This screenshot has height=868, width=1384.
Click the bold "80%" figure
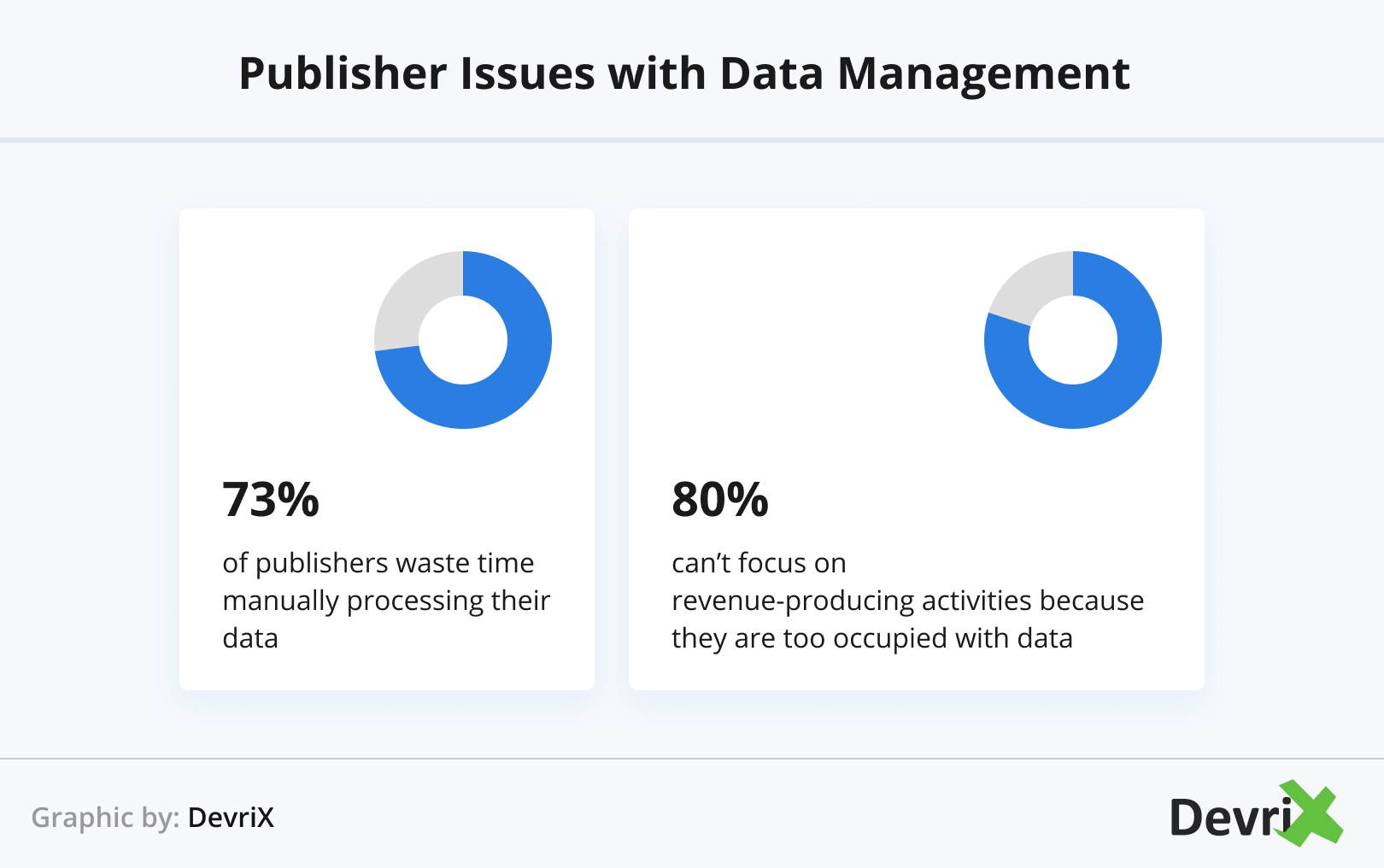(720, 500)
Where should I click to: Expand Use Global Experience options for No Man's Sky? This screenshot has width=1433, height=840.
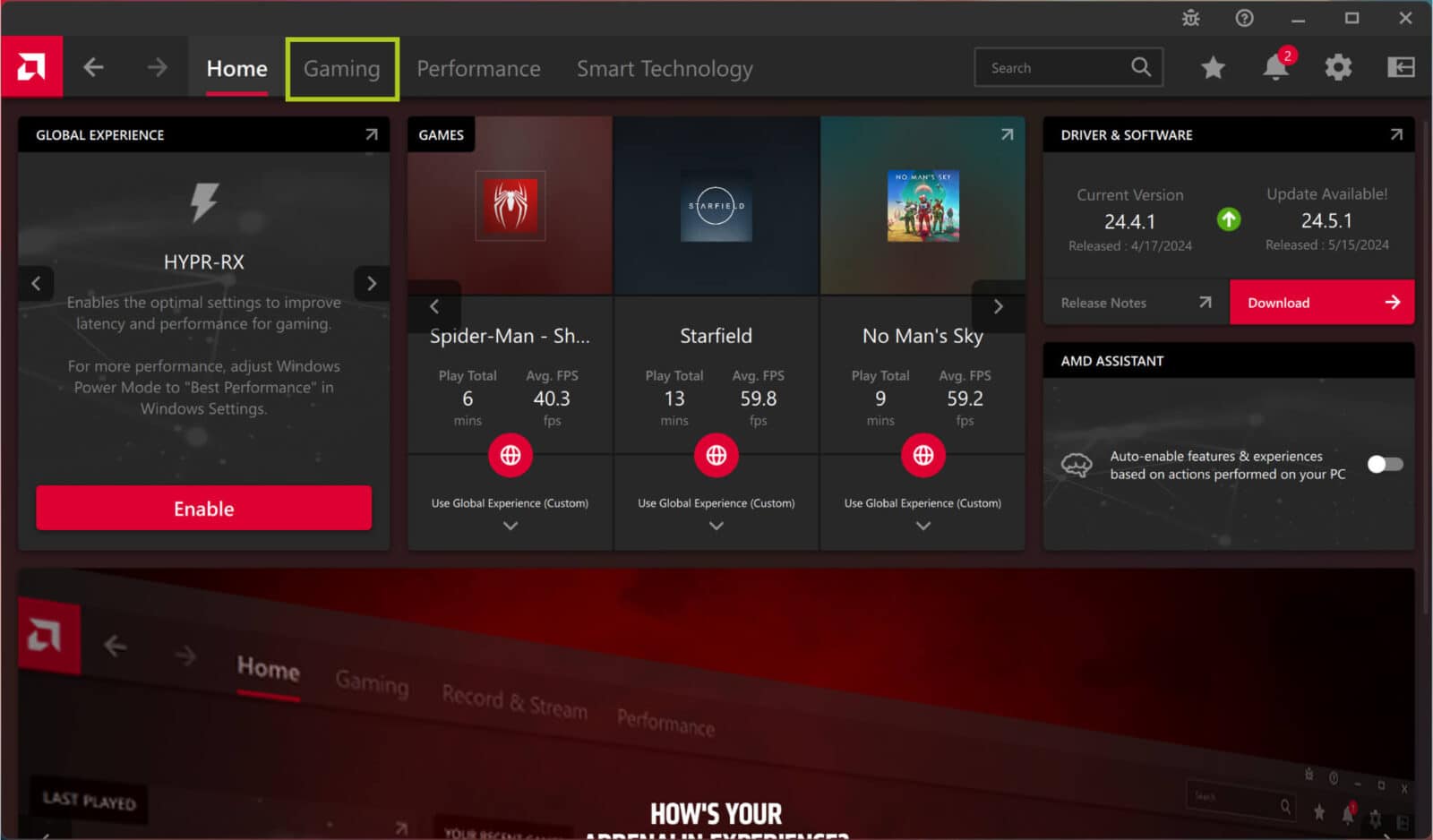pyautogui.click(x=922, y=526)

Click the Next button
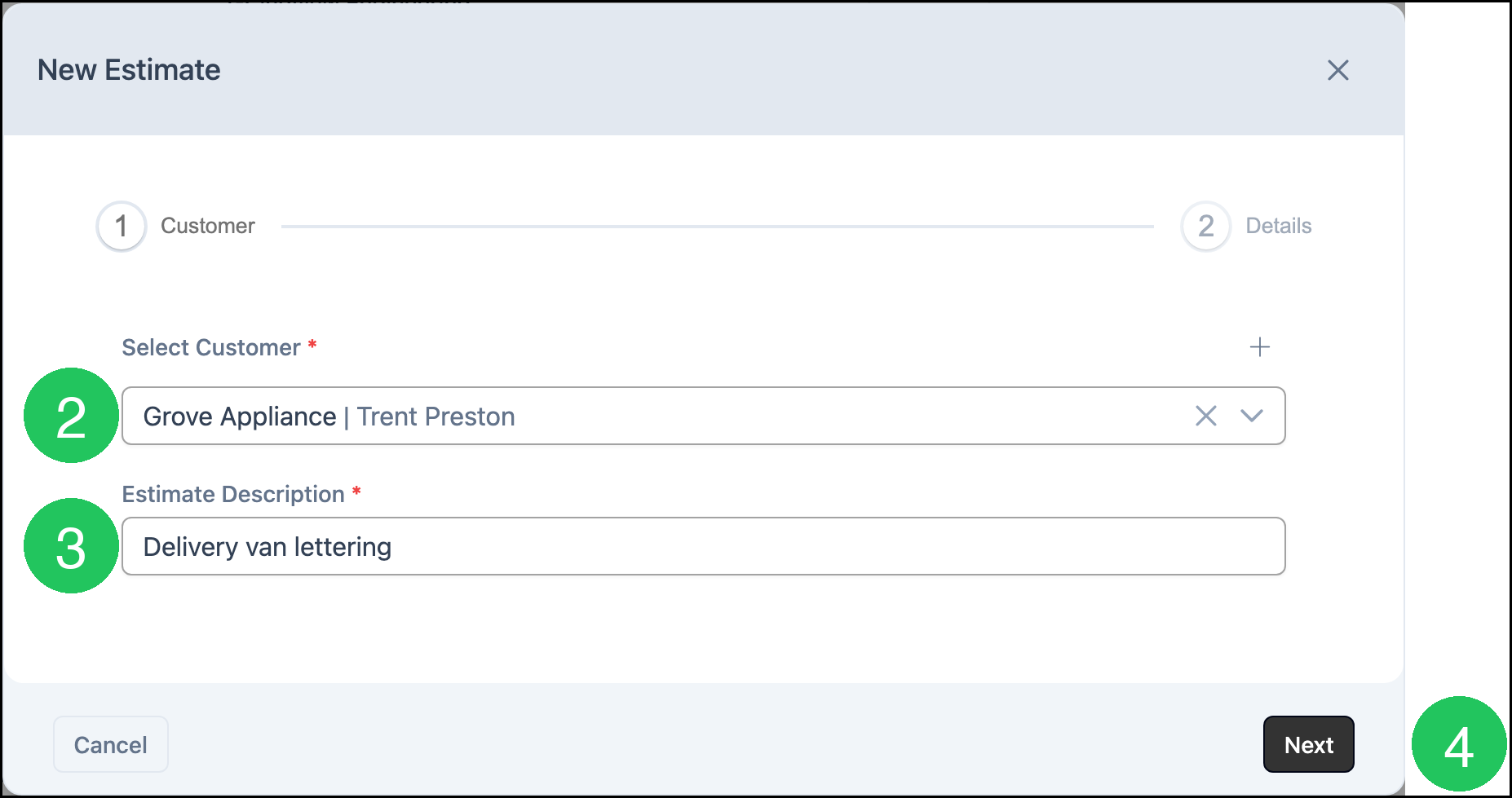[1308, 744]
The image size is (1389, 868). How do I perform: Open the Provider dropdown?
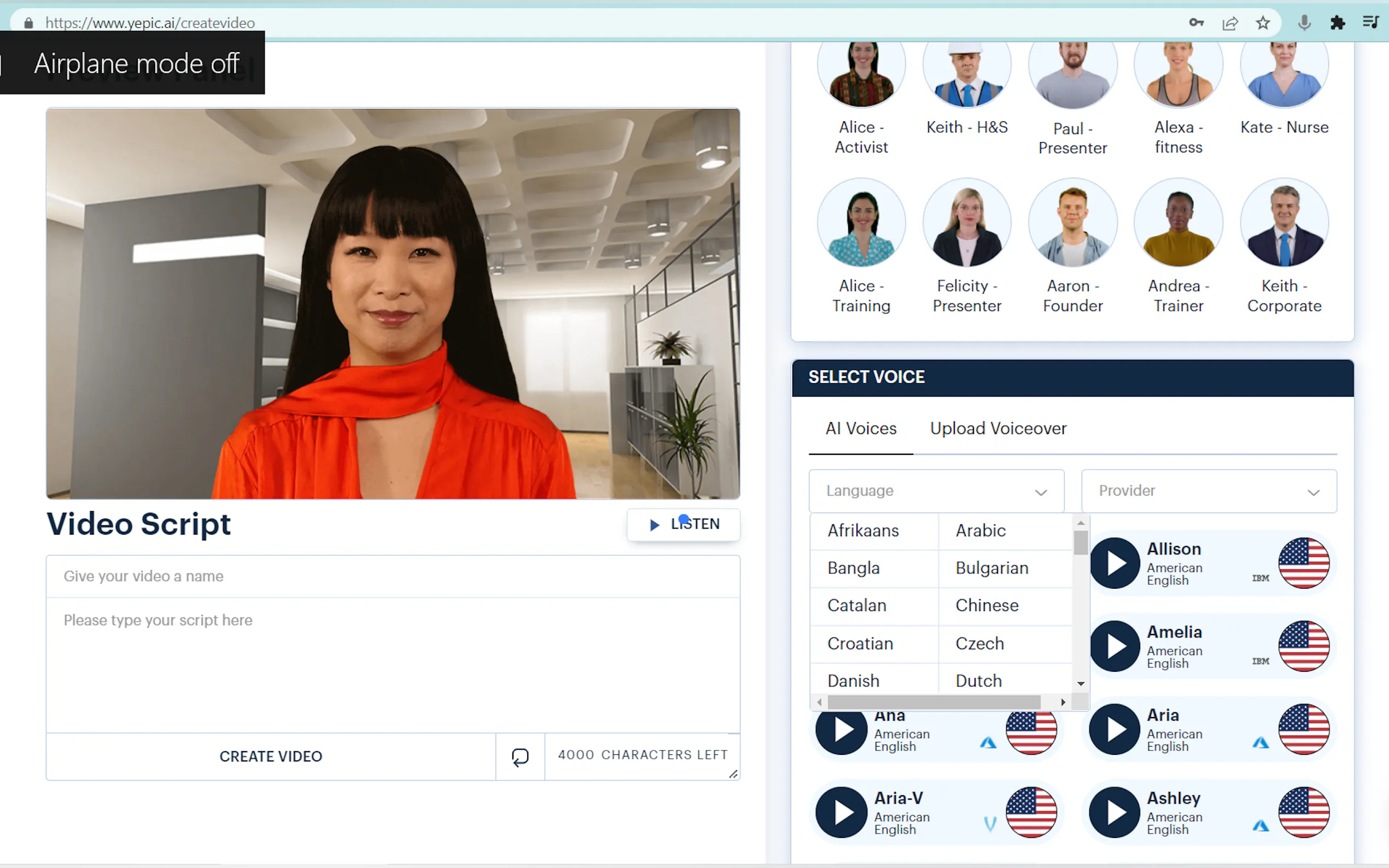click(1209, 491)
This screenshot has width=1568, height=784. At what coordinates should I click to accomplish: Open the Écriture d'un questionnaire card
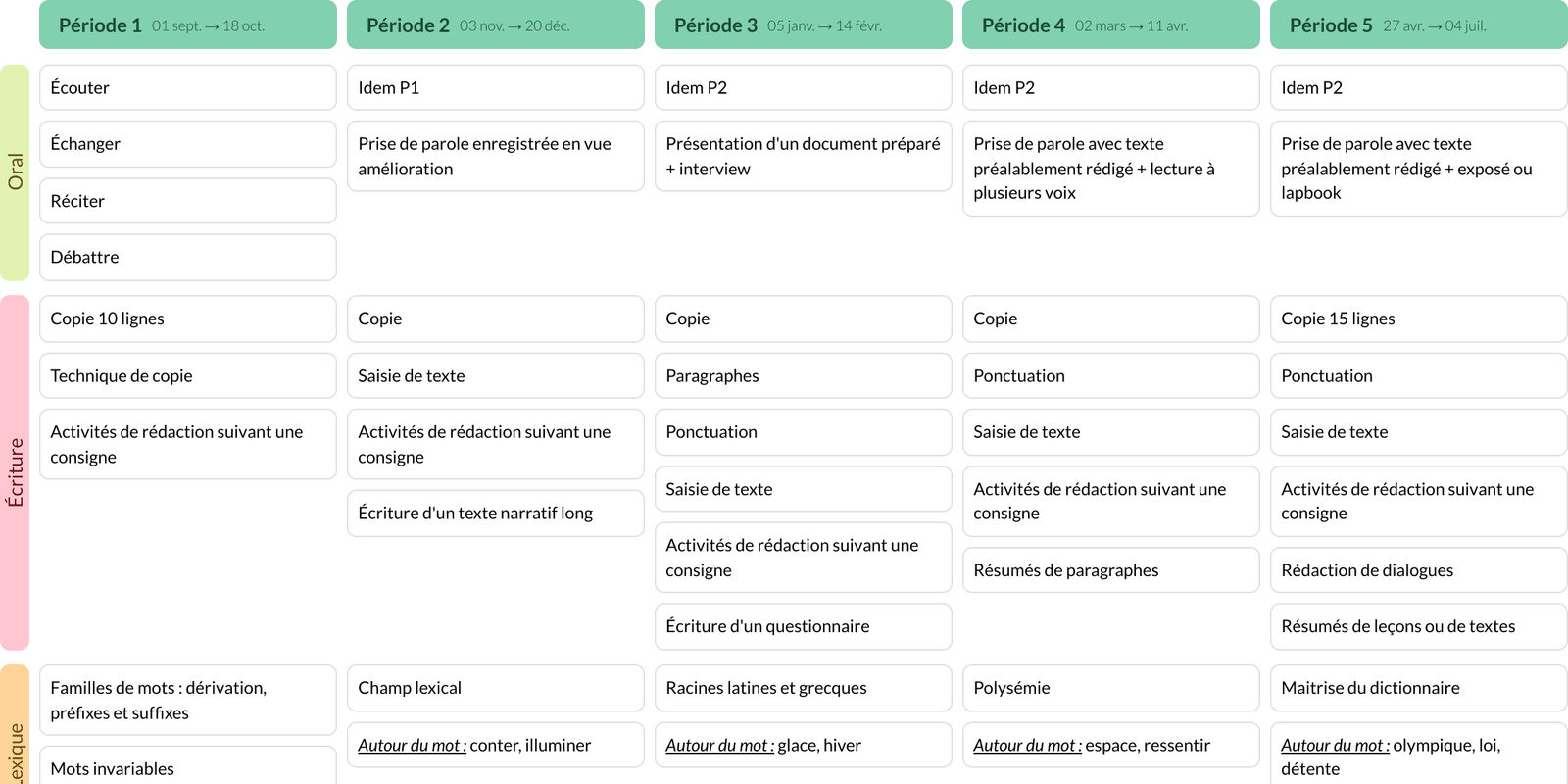[803, 627]
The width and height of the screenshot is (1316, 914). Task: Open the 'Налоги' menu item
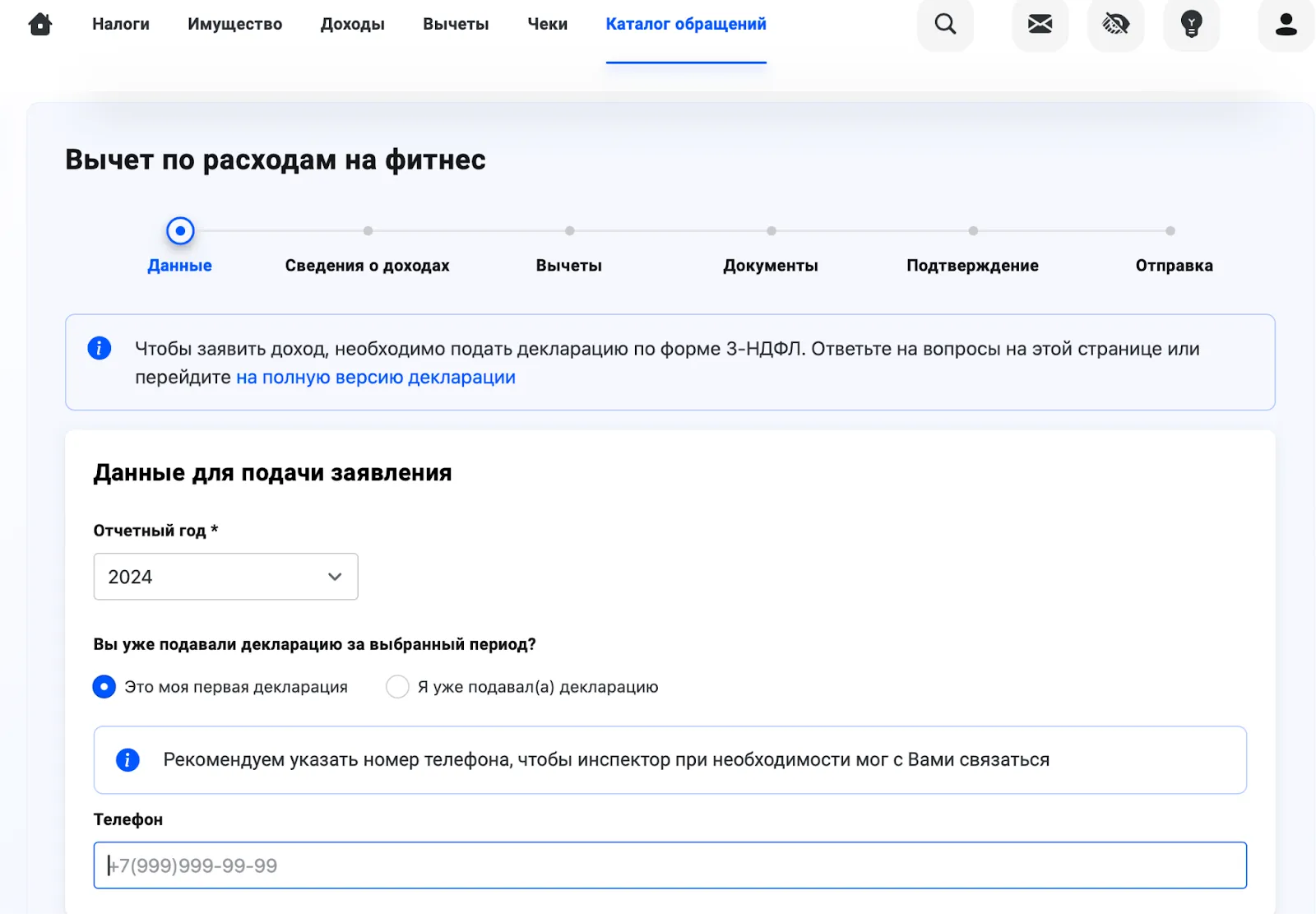[x=120, y=25]
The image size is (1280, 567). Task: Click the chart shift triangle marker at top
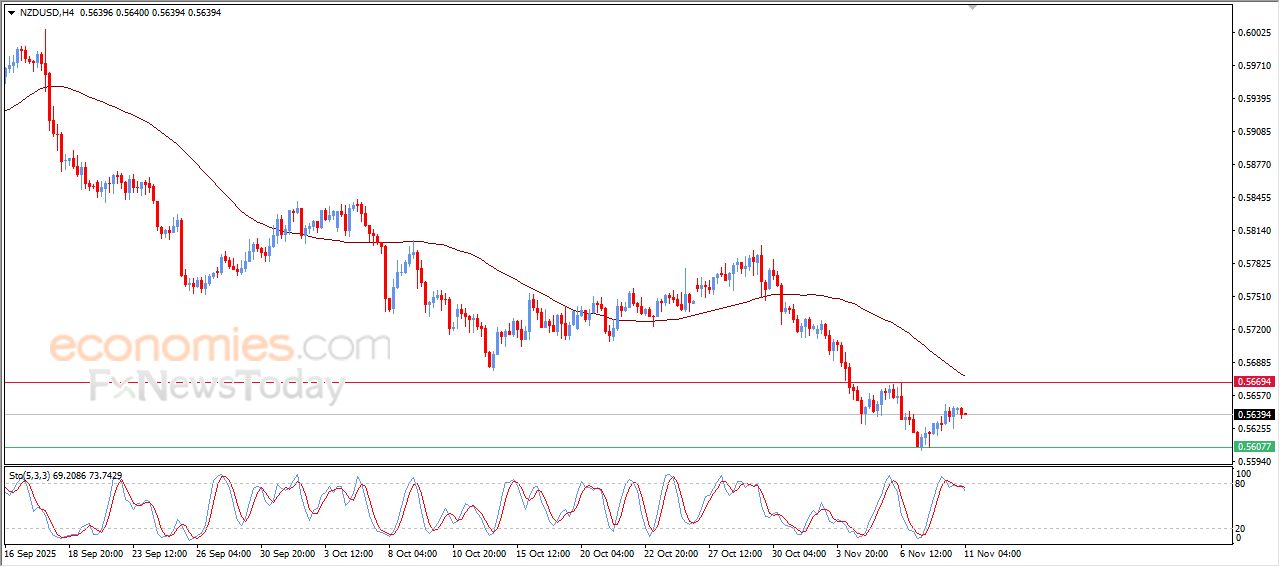pos(972,7)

→ Task to carry out:
Please change every "screenshot" in the records above to "capture" and give the records again with everything else unchanged, leaving out the pictures.

→ Result:
This capture has height=868, width=1384.
Click the bold "80%" figure
(720, 500)
Where should I click to: Expand Use Global Experience options for No Man's Sky? This capture has width=1433, height=840.
pyautogui.click(x=922, y=526)

Click the Next button
[1308, 744]
The image size is (1389, 868). How do I perform: Open the Provider dropdown?
click(1209, 491)
This capture has width=1568, height=784. At what coordinates should I click to accomplish: Open the Écriture d'un questionnaire card
[803, 627]
The width and height of the capture is (1316, 914). Task: Open the 'Налоги' menu item
[x=120, y=25]
The image size is (1280, 567). Task: Click the chart shift triangle marker at top
pos(972,7)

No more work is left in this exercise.